I prepare an evidentiary
criminal prosecution package which contains all the evidence in proper
trial ready legal form against the fraudster.
I want this guy to start a long prison term…or try and stop the
prosecution by paying back his victim or on his conviction have the criminal
court order restitution. Fraudsters who
have defrauded my clients have been or are imprisoned in the United States and
in Europe.
The Co-Conspirator
Helpers.
When you are looking at the fraudster also look at those who may have
conspired with them by providing a “piece of the puzzle” to commit the crime;
e.g. lawyers and their trust accounts, escrow companies who go outside the
terms of the escrow, investment adviser who do not follow the law or are not
properly licensed, people who share office space and help out from time to
time, wives who cover the phones, associates in closely connected business,
investors who back the fraudsters etc.
They can also be potential witnesses against the fraudster, which helps
build the case you present to the authorities (If they think they are being
brought into the case, they much prefer to be a witness.). After you put the fraudster in jail, you can
go after some of these co-conspirator helpers in civil court because these
co-conspirator helpers often times have insurance or bonding (Be careful of
statute of limitations issues here.)
In fairness, I want the fraudster to see the
evidence that is going to put him in prison for a long term; I do the following
with the evidentiary prosecution package:
(1) Show
the evidentiary prosecution package to the defendant fraudster so he can add
acceptable evidence to it or make any truthful corrections that he wishes, and
(2) I
endeavor with great persistence to persuade law enforcement to prosecute these
fraudsters and in the process the prosecutors usually obtain an order of the
court to “block funds” and/or for an order of restitution of the client’s
funds.
You
must be wondering….Why do you have to have a prosecution evidence package? Why can’t you just walk into the F.B.I. and
file a complaint? First, you can. However, that is a good question, and the
answer is that since 9-11 it appears that the F.B.I. has been inundated with homeland security
matters and unless the client’s loss is three or four hundred million dollars or
more, it is difficult to get them to move on an investment loss case.
Consequently, though one may take the case to the F.B.I. in the United States,
one may have more success by taking the matter to the State attorney general or
the local District Attorney. The professionally prepared “prosecution evidence
package” is there to help solve this problem by substantially reducing the
investigation requirements as the evidence and road map of the case is laid out
on their desks. And for State and local law enforcement authorities the
prosecution evidence package is there to help them understand the complexities
of a crime they often times normally do not see. Local authorities often like to protect their
citizens against these fraudsters. If you are a lawyer and wish to discuss this
with me, please give me a call.
I have found through
years of observation and practice that civil suits (except against insurance
and bond companies) often only enrich attorneys and seldom (i) work as they
take many years with huge legal fees (e.g. five times the amount that I charge)

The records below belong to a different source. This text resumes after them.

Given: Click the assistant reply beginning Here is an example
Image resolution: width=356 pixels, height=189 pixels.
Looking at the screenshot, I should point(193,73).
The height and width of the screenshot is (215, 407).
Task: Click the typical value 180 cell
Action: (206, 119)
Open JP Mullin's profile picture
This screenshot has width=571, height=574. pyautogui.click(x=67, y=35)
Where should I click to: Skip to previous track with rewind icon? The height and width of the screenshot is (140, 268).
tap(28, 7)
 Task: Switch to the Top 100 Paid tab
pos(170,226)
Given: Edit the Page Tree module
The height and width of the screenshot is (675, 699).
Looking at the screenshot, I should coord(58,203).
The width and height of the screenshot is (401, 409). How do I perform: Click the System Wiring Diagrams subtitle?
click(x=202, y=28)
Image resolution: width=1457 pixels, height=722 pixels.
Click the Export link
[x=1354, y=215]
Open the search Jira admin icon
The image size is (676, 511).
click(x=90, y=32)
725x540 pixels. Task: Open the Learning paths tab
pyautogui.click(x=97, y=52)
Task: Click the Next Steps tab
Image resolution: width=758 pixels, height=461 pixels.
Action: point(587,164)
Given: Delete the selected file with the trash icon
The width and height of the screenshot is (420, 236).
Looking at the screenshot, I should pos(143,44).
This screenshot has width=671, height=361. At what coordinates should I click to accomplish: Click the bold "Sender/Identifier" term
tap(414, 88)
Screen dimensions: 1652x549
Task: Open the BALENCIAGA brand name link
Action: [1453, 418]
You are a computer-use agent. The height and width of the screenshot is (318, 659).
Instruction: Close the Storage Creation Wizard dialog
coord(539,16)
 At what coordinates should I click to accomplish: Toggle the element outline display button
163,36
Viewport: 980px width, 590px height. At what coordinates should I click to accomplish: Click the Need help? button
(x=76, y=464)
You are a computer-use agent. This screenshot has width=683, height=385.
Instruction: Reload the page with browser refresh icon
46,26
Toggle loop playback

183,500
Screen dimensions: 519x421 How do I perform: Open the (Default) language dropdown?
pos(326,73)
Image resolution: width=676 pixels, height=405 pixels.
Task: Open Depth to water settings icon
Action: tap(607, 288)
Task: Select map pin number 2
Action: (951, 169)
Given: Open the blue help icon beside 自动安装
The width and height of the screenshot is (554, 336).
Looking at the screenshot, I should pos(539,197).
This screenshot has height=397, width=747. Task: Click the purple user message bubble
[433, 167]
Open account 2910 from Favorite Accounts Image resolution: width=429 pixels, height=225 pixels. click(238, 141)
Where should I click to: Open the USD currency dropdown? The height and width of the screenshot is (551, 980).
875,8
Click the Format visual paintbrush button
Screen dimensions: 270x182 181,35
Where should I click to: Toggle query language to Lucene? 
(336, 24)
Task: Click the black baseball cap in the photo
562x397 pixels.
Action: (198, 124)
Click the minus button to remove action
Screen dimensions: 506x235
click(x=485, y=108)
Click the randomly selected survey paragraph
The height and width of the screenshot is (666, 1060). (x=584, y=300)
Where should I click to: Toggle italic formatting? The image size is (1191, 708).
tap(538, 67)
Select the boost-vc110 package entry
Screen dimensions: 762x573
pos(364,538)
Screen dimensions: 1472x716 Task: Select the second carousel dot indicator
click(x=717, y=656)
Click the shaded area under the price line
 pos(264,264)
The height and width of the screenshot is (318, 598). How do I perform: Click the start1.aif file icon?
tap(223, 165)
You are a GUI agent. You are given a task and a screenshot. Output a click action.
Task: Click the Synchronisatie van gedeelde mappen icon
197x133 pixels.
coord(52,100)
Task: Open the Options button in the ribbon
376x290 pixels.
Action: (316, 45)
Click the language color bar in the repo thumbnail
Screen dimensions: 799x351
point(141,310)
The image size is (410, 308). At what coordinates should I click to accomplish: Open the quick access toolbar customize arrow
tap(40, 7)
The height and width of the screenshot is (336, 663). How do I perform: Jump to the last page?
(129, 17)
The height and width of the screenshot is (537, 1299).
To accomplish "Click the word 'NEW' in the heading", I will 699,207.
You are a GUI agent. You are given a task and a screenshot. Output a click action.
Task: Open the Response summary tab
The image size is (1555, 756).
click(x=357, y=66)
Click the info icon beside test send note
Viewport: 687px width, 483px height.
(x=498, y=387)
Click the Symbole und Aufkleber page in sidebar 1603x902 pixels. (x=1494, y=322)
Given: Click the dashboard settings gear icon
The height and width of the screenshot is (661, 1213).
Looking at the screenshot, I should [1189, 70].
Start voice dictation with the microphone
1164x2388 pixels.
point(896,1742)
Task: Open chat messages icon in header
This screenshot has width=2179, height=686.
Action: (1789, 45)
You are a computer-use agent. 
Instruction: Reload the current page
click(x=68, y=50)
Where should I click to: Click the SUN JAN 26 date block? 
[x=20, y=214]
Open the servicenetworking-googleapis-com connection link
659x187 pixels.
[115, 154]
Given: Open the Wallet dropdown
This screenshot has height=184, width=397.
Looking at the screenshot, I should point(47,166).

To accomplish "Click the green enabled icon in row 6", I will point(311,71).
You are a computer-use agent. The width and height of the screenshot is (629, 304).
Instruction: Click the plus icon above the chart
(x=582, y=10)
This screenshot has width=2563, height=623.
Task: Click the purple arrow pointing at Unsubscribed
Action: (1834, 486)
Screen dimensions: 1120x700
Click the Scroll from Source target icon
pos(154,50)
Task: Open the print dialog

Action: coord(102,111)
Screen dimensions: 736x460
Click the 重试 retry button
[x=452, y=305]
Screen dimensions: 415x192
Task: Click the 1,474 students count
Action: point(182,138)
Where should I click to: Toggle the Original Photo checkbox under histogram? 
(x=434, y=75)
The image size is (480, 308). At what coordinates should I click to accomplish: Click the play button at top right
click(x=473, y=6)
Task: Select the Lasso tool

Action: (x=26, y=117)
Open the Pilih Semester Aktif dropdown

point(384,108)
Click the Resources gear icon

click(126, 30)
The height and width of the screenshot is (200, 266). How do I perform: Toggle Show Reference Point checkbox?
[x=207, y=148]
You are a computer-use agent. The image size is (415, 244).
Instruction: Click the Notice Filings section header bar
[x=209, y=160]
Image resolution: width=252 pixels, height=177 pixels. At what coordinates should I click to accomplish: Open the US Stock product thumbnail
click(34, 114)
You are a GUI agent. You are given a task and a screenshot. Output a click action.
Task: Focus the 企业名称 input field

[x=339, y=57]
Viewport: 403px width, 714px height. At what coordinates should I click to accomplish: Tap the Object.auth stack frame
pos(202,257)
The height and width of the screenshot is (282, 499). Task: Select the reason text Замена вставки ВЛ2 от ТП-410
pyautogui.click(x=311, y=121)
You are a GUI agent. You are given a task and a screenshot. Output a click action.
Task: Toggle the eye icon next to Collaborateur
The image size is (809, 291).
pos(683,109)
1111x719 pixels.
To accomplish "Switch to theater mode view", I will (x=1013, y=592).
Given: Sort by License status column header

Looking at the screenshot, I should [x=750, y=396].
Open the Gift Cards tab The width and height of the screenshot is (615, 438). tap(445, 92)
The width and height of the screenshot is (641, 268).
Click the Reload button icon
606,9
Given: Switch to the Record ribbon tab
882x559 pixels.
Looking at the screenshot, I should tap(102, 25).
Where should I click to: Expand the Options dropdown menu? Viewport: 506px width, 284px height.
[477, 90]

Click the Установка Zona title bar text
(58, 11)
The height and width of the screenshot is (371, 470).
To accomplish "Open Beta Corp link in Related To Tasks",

and (ii) the client’s funds are seldom actually collected. (NOTE:
From lack of experience in this
specific field, most attorneys who take these CIVIL cases often innocently
do not know that they are usually pursing a fruitless path.)
IMPORTANT NOTE TO LAWYER: What I have experienced in my many years of doing this
legal work is this: If over the years you put enough of these fraudsters in
prison, and they find out that you
are very good at doing this (You tell them with your own statistics.),
when they hear that you represent one of their victims, within a few days you
will often get a call seeking to pay back the victim. They don’t like the “feeling of certainty” of
going to prison for a long time. You
see, up to this time, no one has really been after them. They have just been fending off their victims
by a myriad of excuses that seem to go on and on. For the first time they are really
threatened. Now they are being chased
and they do not like it.
Throw
Good Money After Bad?
(Recovery
through the Tax Deduction)
When considering whether or not
to pay the legal fee recovery retainer of $25,000, there is often the question
of should the victim “throw good money after bad”? Here are 4 reasons to pay the retainer:
1.
Reason
One. The victim can deduct attorney's fees paid
for trying to produce or collect taxable income, or to help in determining,
collecting or getting a refund of any tax.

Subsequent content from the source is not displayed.